When I was born I didn't understand anything except the cold and the blazing brightness of the hospital room. My eyes open, or maybe they start seeing again, when something puts its hands on me. There are multiple deer, some in police clothes, some in doctor's scrubs, and a cacophony of sirens, a miasma of flashing lights. When I was three I had the worst birthday ever because I caught food poisoning and threw up cake on the table while everyone was singing. The world shakes as they roll me onto a stretcher and start carrying me.
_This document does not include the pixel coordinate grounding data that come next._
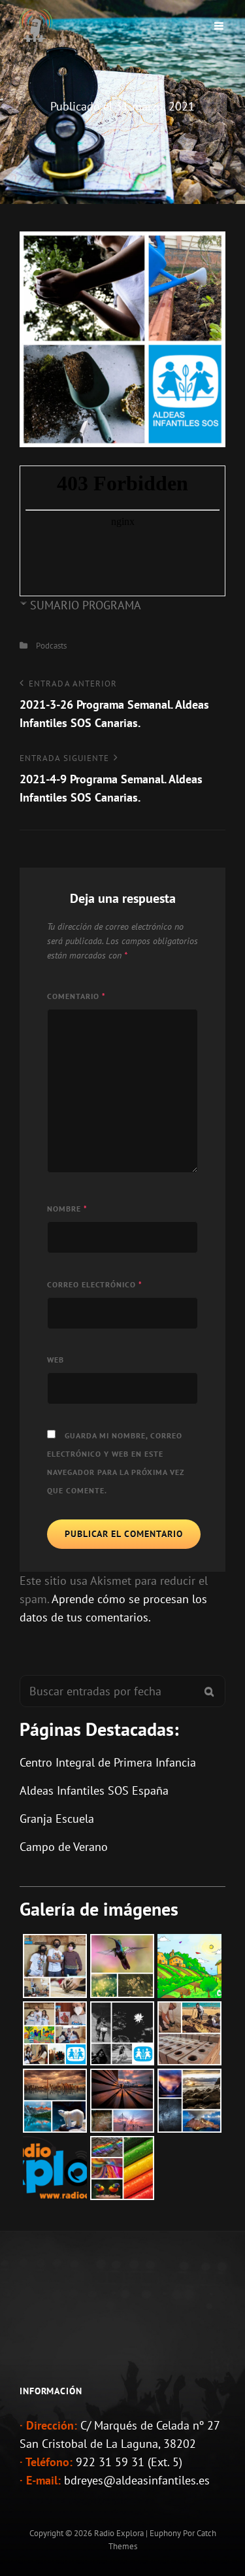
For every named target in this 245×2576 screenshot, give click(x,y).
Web (55, 1359)
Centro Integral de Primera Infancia (108, 1762)
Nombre (67, 1208)
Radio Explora (119, 2533)
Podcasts (51, 645)
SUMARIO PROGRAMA (85, 605)
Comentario (76, 996)
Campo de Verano (64, 1846)
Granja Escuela (57, 1818)
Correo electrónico (94, 1284)
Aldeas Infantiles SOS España (94, 1790)
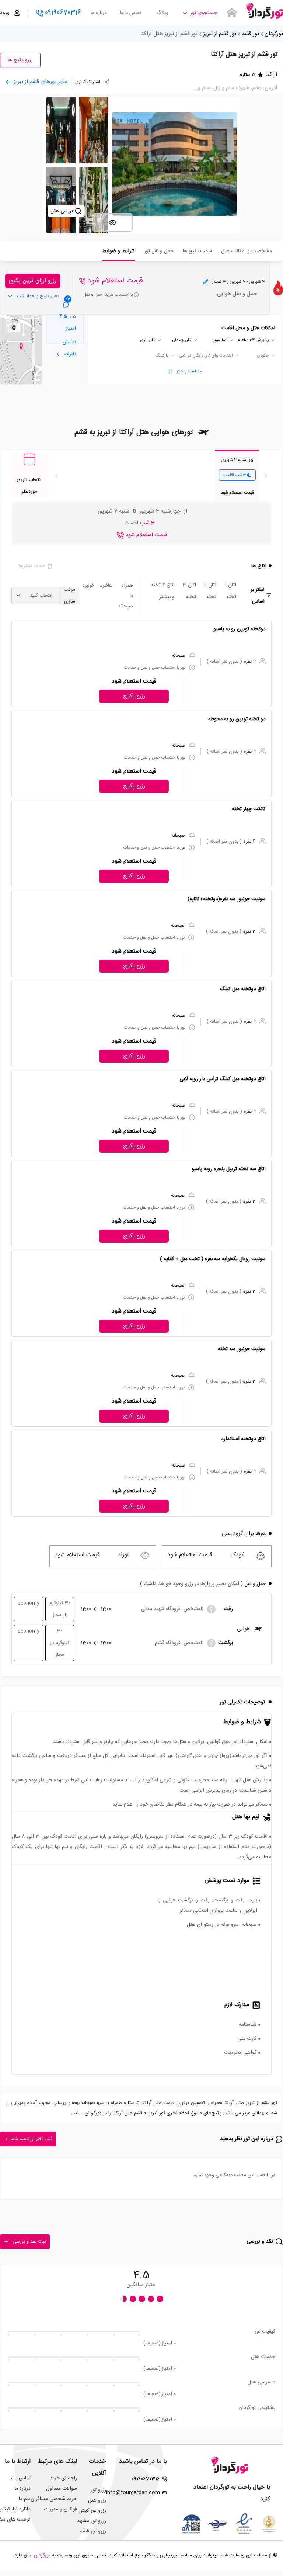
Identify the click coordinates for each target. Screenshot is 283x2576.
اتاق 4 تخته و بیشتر (163, 591)
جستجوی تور (203, 12)
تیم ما (25, 2498)
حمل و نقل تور (159, 251)
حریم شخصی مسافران (54, 2498)
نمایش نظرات (69, 348)
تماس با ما (130, 12)
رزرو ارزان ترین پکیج (32, 281)
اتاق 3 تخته (189, 591)
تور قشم (250, 33)
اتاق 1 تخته (230, 591)
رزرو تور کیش (92, 2510)
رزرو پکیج (134, 696)
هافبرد (106, 585)
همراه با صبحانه (125, 596)
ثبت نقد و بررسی (29, 2241)
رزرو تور (98, 2490)
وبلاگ (162, 12)
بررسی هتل (62, 211)
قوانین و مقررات (60, 2509)
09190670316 (63, 12)
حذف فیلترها (32, 566)
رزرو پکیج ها (20, 60)
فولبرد (88, 585)
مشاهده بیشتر (189, 371)
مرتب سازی (69, 595)
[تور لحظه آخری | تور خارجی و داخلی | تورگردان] (264, 10)
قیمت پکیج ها (197, 251)
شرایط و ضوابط (118, 251)
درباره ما (99, 12)
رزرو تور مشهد (91, 2521)
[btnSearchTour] (232, 13)
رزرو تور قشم (93, 2531)
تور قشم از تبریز (219, 33)
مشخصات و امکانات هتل (246, 251)
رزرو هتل (97, 2500)
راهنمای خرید (63, 2478)
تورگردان (274, 33)
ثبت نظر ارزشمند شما (31, 2139)
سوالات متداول (61, 2488)
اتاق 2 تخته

When I was five I fell out of a tree and couldn't breathe for ten seconds and thought I died but my mother explained to me what it meant to "have the wind knocked out of you". Nothing hurts and all of reality is a haze. The stars smear across the sky as I am jostled around. When I was eight I saw a homeless girl on the sidewalk and somehow knew I would never forget it.

The medics have left to get me to something. I don't know what. It won't work. When I was nine I was put in detention because I wanted to make a grilled cheese sandwich on the science lab hot plates and brought a butterknife to school so I could butter the bread to keep it soft under the heat. Most of these memories suck, but I guess it wasn't up to me what I remembered. Oh, well, it ain't like I regret them. When I was twelve Minno stole my lunch money so after school I hit her with a big stick and felt proud and terrified and she never did it again. I found out later that when her parents found out why she had been waylaid, they grounded her, and she realized what she did was wrong and didn't hold a grudge. At least the sirens are fading into meaningless noise so I don't have to think around them. When I was fourteen I bought a magazine with an artistically nude photoshoot of Mulea Sedo and for weeks I touched myself to the pictures of her and wondered if there was something wrong with me.

The headlights of the police car are so pretty. I want to stare at them for the rest of my life. When I was fifteen I went on a long rant to my best friend about how Axis was a shithead and she asked if I even liked men and had to walk me through the realization that I didn't. Some fat pig just walked in front of the spotlights in the blackness and interrupted the stream of natural beauty. When I was sixteen I saw the love of my life half-stripped and bloody and beaten and dead on a slab in a morgue.

The headlights are so bright, so pure. Maybe I'll finally get to tell Marigold I love her. I reach out my hand as the light begins to envelope my vision.